Titel: Das letzte Experiment Kostenlos Bücher Online Lesen
Autoren: Philip Kerr
Vom Netzwerk:
«Sieht so aus, als würde sich unser stellvertretender Polizeipräsident für den Fall interessieren.» In der Akte lag ein Foto. Ein ziemlich altes, doch es gab keinen Zweifel. Die Vermisste war unsere Tote aus dem Park. «Vielleicht kennt er den Vater des Mädchens.»
    «Ich kenne diesen Mann», brummte Grund.
    «Wen? Schwarz?»
    «Nein. Diesen Mann dort.» Er deutete mit einer Kopfbewegung auf den Mann mit der Verletzung im Gesicht. «Das ist ein Alphonse.» Alphonse war Berlinerisch für Zuhälter. Genau wie Schmierer, Strichmann, Ludwig und noch einige andere Bezeichnungen. «Er betreibt eine von diesen falschen Kliniken in einer Nebenstraße vom Ku’damm. Ich glaube, er gibt sich als Arzt aus und ‹verschreibt› seinen so genannten Patienten minderjährige Mädchen.» Grund wandte sich zu Stahlecker. «Hey, Bruno? Wie heißt dieser Mann? Der mit der dicken Brille und dem Striemen im Gesicht?»

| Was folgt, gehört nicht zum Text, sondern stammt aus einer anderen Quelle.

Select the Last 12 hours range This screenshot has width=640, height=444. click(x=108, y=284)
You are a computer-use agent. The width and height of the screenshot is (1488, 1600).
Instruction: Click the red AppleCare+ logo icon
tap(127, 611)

    «Das? Das ist Dr.   Geise.»
    «
Doktor
Geise, meine Fresse! Sein richtiger Name lautet Koch, Hans-Theodor Koch, und er ist genauso wenig Arzt wie ich! Er ist ein Zuhälter. Ein Medizinmann, der alte Perverse mit minderjährigen Mädchen versorgt.»
    Der Mann sprang auf. «Das ist eine verdammte Lüge!», schrie er.

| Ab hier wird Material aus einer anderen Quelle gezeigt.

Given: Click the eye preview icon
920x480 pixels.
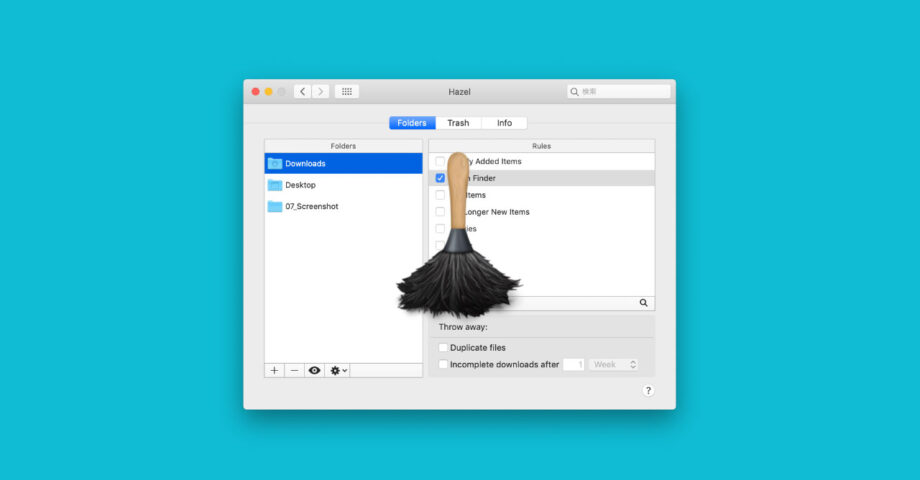Looking at the screenshot, I should (x=314, y=370).
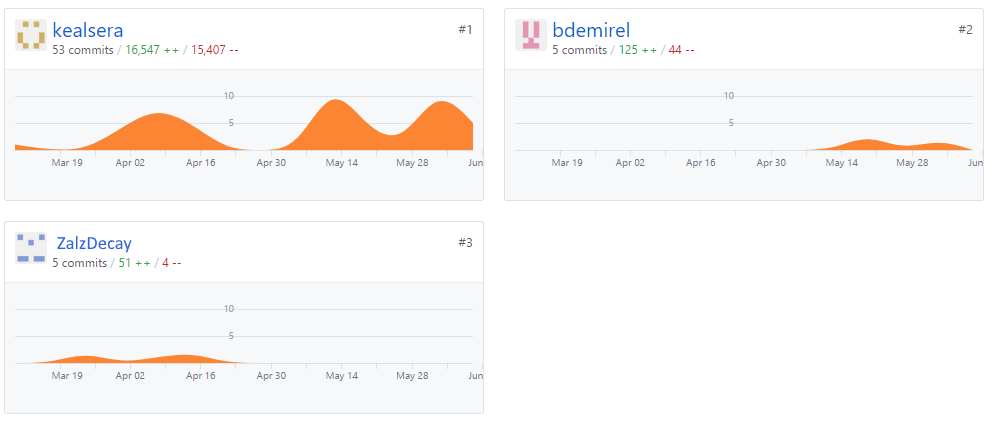The height and width of the screenshot is (421, 988).
Task: Click the #1 rank label
Action: point(465,30)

    «Lass ihn die Aktentasche öffnen», sagte Grund. «Wollen doch sehen, ob ich gelogen habe.»
    Stahlecker sah den Mann an, der seine Aktentasche an die Brust gedrückt hielt, als hätte er tatsächlich etwas zu verbergen. «Nun, mein Herr? Würden Sie bitte die Tasche öffnen?»
    Zögernd ließ der Mann sich die Aktentasche von Stahlecker aus den Händen nehmen. Der Beamte öffnete sie und sah hinein. Wenige Sekunden später lag ein Stapel pornographischer Magazine auf dem Schreibtisch des Beamten vom Dienst, mehrere Dutzend Exemplare derselben Ausgabe. Das Magazin nannte sich
Figaro
, und auf dem Titel waren sieben nackte Knaben und Mädchen von zehn bis elf Jahren zu sehen, die auf den Ästen eines toten Baums hockten wie ein Schwarm kleiner weißer Vögel.

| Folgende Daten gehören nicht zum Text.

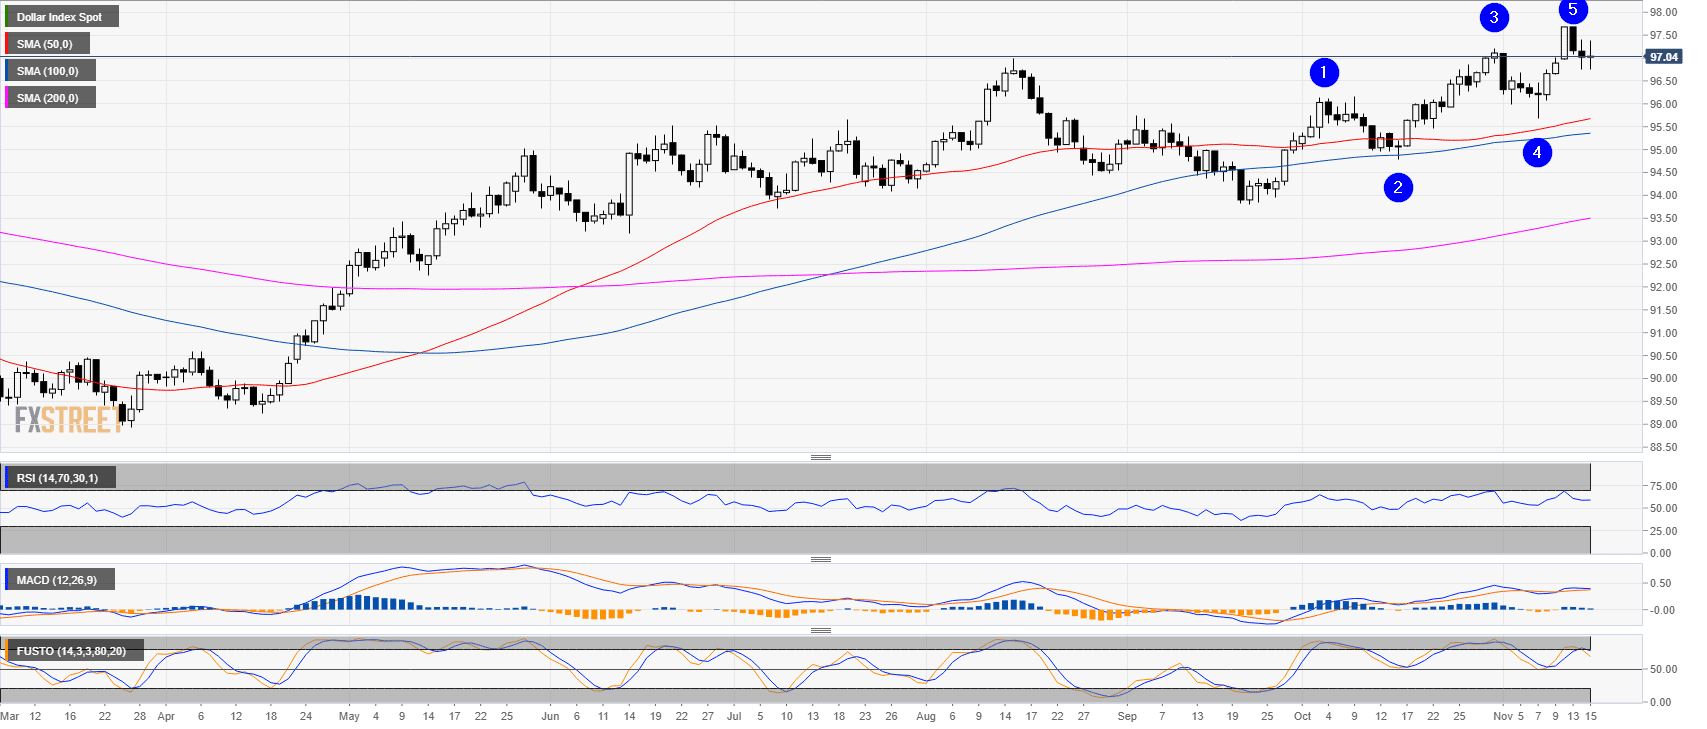Click resize handle above the FUSTO panel
This screenshot has width=1707, height=729.
point(820,630)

    «Alter Perverser!», schnaubte eines der Stiefelmädchen.
    «Das lässt die Sache unvermutet in einem völlig neuen Licht erscheinen, mein Herr», sagte Stahlecker zu Koch.
    «Das ist ein Magazin für Freikörperkultur!», begehrte Koch auf. «Es beschäftigt sich mit natürlicher Nacktheit, weiter nichts. Es beweist nichts von dem, was dieser abscheuliche Mann dort behauptet!»
    «Es beweist zumindest eine Sache», sagte das Stiefelmädchen mit der Gerte. «Es beweist, dass du dir gern schmutzige Bildchen von kleinen Jungen und Mädchen ansiehst.»
    Wir ließen sie in hitzigem Streit zurück.
    «Was habe ich dir gesagt?», wandte sich Grund an mich, während wir zum Wagen gingen. «Diese ganze Stadt ist eine Hure, und deine geliebte Republik spielt den Zuhälter. Wann wachst du endlich auf und kapierst das, Bernie?»
     
    In der Behrenstraße angekommen, parkte ich den Wagen vor einer verglasten Arkade, die zur Allee Unter den Linden führte. Die Arkade wurde auch «Hintereingang» genannt, weil sich hier eine Menge Berliner Strichjungen herumtrieb. Sie waren leicht zu erkennen an ihren engen kurzen weißen Hosen, Seemannshemdchen und den Schirmmützen, die viele von ihnen trugen, um jünger zu erscheinen für ihre Kundschaft im mittleren Alter – die «Baumstümpfe», die vor den Schaufenstern der Antiquitätenläden in der Passage flanierten, bis sie ihre Wahl getroffen hatten.
    Es war ein warmer Abend. Meiner Schätzung nach hatten sich wenigstens achtzig oder neunzig der sinnlichsten Jungen der Stadt eingefunden und wanderten unter dem berühmten Reemtsma-Zeichen umher, einer der wenigen Zigarettenmarken, die die Nazis noch nicht zerschlagen hatten. Die Sturmtruppen hatten ihre eigene Zigarettenmarke, Trommler.
    Wenn die SA auftauchte, würden die süßen Jungs Fersengeld geben müssen, oder sie riskierten eine heftige Tracht Prügel, vielleicht auch Schlimmeres. Die SA hasste Homosexuelle beinahe genauso sehr, wie sie Kommunisten und Juden hasste.
    Wir fanden die Wohnung der Familie Schwarz in einem schickenneoklassizistischen Gebäude über einem Café. Ich zog an der polierten Messingglocke, und wir warteten. Nach einer Minute vernahmen wir eine Männerstimme über uns. Wir traten einen Schritt auf das Trottoir zurück und sahen Herr Schwarz oben am Fenster.
    «Was gibt’s?»
    «Herr Schwarz?»
    «Ja.»
    «Wir sind von der Polizei, Herr Schwarz. Dürfen wir nach oben kommen?»